OTHER PERSON: Hahahahaha.
OTHER PERSON 2: Ha! Haha! Green! Hahaha!
COMPLETE STRANGER WHO HAS JUST WALKED IN YOUR FRONT DOOR BECAUSE NOBODY REMEMBERED TO SHUT IT: Can I use your bathroom? Hey, is that a green-bean casserole? Green! Hahahaha.
YOU: Um – you still haven’t passed it to me.
• You know that speech you have to give to the kids’ table every year, the one about how food is not a toy and that making elaborate, “Close Encounters”-like mashed-potato sculptures is not the proper way to behave at dinner? Well, you might want to start practicing an adult version of that.

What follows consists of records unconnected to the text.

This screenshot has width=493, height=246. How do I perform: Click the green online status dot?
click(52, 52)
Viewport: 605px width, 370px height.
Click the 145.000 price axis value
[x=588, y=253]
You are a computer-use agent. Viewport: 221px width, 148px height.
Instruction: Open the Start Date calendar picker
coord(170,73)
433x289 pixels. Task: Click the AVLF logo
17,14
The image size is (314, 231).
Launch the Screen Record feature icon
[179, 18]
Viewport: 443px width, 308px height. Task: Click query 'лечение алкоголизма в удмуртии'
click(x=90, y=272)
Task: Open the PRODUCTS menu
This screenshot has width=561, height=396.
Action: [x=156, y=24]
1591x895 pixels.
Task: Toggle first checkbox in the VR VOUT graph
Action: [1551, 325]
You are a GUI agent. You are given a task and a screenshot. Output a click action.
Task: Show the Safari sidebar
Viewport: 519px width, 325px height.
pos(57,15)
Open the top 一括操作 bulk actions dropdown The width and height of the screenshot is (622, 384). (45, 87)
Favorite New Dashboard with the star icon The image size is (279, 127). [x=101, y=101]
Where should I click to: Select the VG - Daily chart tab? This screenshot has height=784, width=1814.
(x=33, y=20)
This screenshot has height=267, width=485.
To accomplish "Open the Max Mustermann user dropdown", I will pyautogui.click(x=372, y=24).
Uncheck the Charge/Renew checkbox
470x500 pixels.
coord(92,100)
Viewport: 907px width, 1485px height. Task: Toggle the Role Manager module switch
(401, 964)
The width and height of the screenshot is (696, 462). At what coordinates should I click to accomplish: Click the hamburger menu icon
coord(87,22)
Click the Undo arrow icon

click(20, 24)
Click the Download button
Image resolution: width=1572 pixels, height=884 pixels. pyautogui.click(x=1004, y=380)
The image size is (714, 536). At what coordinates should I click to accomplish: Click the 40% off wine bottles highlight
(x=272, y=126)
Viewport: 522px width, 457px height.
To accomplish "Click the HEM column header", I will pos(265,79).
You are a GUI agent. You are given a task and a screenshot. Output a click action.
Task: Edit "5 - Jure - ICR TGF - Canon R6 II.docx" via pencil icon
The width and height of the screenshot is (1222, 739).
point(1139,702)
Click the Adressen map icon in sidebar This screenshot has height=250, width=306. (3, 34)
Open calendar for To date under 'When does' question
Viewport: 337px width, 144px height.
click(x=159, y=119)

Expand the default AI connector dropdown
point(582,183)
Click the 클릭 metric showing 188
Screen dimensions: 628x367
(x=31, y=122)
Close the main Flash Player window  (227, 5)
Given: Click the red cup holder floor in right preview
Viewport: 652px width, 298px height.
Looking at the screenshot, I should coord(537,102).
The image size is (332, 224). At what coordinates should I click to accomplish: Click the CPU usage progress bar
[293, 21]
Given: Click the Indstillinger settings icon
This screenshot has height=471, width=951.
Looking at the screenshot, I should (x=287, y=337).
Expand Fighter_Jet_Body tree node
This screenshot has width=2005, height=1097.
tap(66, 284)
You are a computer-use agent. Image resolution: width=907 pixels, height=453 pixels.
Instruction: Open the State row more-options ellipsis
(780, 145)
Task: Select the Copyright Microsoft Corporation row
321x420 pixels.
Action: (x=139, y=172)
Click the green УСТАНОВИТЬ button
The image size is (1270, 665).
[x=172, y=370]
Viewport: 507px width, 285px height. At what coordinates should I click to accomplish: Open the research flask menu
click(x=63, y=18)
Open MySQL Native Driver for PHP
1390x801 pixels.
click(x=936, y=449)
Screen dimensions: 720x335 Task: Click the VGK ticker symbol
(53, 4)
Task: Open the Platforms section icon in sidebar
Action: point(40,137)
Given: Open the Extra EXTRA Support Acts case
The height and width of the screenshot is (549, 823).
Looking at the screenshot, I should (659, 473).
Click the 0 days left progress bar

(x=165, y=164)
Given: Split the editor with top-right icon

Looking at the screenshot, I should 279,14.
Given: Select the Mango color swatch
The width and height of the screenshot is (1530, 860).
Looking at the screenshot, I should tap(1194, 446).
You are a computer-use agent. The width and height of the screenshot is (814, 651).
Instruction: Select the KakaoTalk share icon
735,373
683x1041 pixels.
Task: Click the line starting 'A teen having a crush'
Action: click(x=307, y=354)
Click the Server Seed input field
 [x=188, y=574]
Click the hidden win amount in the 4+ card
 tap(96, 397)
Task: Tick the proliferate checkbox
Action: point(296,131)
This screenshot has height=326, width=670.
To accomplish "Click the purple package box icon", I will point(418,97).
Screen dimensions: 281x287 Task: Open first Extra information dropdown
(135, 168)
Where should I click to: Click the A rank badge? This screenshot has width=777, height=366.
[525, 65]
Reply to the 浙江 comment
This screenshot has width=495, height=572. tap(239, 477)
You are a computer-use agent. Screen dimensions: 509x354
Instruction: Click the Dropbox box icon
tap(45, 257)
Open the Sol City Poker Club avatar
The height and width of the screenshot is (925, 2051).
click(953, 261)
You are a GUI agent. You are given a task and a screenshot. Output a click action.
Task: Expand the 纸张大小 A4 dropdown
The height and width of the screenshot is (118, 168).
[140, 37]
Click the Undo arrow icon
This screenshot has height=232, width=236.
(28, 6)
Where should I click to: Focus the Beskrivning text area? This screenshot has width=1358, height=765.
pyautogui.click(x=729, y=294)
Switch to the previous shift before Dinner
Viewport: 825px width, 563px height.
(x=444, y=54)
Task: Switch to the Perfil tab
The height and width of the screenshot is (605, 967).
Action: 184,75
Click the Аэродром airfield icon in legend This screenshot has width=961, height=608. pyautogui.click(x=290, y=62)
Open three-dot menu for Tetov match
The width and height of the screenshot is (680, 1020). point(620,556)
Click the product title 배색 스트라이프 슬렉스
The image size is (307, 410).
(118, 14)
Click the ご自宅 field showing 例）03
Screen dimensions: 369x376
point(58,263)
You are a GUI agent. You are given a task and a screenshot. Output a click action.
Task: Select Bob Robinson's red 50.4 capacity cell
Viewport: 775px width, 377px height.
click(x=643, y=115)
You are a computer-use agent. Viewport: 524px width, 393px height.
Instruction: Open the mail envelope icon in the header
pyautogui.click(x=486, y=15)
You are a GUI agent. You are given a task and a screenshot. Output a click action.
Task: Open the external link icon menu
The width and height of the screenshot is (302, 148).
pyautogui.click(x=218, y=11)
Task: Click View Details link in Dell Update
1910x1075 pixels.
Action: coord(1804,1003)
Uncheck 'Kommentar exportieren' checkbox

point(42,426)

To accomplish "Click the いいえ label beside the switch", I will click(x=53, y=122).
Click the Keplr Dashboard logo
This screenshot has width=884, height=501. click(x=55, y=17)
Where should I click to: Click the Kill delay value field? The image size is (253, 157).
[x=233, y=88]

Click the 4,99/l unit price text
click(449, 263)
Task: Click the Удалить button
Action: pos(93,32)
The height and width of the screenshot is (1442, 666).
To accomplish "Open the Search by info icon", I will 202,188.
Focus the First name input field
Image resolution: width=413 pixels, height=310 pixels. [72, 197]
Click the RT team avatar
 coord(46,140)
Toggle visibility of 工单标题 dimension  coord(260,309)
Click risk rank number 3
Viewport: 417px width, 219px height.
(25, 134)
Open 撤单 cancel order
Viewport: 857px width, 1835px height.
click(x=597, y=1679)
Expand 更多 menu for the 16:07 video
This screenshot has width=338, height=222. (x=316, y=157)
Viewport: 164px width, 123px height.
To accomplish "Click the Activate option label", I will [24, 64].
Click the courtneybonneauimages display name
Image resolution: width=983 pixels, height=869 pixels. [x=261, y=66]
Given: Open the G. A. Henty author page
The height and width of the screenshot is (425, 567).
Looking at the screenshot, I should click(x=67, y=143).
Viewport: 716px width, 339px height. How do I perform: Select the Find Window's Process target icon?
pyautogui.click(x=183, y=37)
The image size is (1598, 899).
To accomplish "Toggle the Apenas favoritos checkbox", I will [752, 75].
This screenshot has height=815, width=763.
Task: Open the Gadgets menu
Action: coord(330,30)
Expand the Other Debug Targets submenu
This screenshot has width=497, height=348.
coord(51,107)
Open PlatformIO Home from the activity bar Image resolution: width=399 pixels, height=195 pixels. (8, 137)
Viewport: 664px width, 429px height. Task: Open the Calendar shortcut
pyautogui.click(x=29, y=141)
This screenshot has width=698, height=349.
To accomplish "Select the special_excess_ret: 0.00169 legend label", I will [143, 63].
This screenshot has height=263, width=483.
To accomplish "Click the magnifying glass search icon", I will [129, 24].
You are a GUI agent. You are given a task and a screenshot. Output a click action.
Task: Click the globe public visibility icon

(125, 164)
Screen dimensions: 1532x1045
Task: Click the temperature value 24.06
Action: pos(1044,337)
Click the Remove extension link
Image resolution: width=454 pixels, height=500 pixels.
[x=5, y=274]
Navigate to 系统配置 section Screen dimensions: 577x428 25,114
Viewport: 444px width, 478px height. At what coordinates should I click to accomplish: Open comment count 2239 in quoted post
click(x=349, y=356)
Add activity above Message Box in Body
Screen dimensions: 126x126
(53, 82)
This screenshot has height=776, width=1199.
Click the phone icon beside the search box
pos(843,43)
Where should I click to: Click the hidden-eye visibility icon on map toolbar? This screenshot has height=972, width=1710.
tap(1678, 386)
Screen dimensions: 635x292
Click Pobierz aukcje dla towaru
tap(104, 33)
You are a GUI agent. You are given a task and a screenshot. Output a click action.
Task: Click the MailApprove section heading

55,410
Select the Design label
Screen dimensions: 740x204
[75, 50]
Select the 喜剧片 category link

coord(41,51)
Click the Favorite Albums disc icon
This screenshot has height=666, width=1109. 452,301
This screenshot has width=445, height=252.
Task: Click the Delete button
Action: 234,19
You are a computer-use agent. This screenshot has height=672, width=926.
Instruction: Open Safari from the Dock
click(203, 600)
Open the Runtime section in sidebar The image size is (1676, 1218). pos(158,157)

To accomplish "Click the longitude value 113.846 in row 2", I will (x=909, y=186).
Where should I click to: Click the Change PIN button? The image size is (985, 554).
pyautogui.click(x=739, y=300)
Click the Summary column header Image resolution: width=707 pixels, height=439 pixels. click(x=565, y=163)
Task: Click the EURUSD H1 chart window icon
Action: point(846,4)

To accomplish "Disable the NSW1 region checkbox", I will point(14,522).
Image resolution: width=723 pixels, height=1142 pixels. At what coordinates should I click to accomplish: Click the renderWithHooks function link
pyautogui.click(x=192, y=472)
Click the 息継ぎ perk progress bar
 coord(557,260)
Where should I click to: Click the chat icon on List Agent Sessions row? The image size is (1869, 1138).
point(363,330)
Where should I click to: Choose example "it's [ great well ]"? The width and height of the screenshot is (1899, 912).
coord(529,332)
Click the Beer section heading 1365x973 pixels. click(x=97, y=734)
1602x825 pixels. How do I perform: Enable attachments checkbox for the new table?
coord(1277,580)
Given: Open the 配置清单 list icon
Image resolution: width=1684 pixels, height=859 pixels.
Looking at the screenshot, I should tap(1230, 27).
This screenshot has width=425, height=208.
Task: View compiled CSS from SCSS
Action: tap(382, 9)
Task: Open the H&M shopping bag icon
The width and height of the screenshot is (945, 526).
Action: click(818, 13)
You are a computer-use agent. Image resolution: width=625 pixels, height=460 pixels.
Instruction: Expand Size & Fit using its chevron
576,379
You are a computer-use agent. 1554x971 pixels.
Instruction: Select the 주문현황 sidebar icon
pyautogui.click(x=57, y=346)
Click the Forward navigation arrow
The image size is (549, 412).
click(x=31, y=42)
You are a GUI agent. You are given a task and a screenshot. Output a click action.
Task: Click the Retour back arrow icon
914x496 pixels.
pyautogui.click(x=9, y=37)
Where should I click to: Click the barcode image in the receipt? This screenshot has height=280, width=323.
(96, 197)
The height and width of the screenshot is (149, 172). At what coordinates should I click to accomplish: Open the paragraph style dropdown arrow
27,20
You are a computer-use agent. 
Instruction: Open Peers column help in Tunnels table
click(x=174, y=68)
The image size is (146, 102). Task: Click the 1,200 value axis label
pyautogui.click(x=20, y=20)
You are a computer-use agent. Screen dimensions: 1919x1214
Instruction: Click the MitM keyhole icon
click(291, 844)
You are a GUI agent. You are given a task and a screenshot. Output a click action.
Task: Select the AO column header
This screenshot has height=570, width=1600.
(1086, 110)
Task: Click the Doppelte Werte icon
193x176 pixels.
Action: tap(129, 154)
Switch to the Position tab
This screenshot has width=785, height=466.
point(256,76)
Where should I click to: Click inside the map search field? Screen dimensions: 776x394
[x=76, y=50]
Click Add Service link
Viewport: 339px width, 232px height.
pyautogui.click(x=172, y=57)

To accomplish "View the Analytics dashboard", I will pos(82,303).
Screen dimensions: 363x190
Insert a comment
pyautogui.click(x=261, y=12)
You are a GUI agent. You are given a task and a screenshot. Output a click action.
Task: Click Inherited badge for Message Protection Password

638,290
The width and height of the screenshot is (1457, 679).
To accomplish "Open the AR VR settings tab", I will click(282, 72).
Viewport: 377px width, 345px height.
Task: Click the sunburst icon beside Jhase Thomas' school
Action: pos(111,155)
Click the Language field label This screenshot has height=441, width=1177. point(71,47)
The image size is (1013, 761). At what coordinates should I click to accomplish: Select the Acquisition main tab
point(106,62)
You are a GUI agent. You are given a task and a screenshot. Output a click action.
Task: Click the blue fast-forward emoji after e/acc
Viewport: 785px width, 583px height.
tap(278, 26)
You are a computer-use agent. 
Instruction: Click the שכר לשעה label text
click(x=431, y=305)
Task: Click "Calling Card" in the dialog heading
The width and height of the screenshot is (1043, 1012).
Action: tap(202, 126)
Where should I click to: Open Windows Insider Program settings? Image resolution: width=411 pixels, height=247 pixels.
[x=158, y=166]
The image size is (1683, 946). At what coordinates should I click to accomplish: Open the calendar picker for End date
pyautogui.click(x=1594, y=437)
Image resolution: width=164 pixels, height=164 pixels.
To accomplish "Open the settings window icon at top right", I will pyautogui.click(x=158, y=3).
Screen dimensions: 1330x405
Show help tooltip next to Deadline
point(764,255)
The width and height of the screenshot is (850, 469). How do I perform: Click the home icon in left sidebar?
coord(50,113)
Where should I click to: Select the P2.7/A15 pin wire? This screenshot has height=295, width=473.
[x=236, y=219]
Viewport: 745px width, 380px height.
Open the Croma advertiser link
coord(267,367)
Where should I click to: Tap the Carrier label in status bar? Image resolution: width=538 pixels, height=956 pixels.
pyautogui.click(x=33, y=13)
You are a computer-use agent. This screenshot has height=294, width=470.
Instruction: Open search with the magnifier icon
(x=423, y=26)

• Whatever game you thought you were going to watch on TV after dinner, well – new legislation demands new post-dinner entertainment. You’ll probably have to watch “Green Acres.” Or “The Green Mile.” Or “Anne of Green Gables.” Or “How Green Was My Valley?” Or “Soylent Green.” Or “Harold and Kumar go to White Castle.”
• If dinner is scheduled for 4 p.m., there’ll be those who will be very vocal about how much cooler it would be if it started at 4:20. Same holds true if dinner is scheduled for 2.
• The exotic deliciousness of a turducken might be overshadowed by its conceptual density. A chicken shoved in a duck shoved in a turkey? Whoa. That’s – that’s a lot to get your head around. Maybe I’ll just stick with the nachos for now.
• If you’re hosting a big gathering and have asked your guests to bring a pot-luck side dish, you’ll want to set up an additional table just for nachos. Also, anticipate the prolonged hilarity as each person arrives and announces how fitting it is that it’s a “pot” luck. “Get it? Pot luck! Pot?” This will become exponentially more tedious if someone brings green-bean casserole as their side.
• Coloradans. Coloradans. Am I even pronouncing it right? Coloradans.
(Coming soon: More post-election holiday refinements. Dreaming of a green Christmas. No, that’s not mistletoe, and these boughs that I’m decking the halls with are not holly.)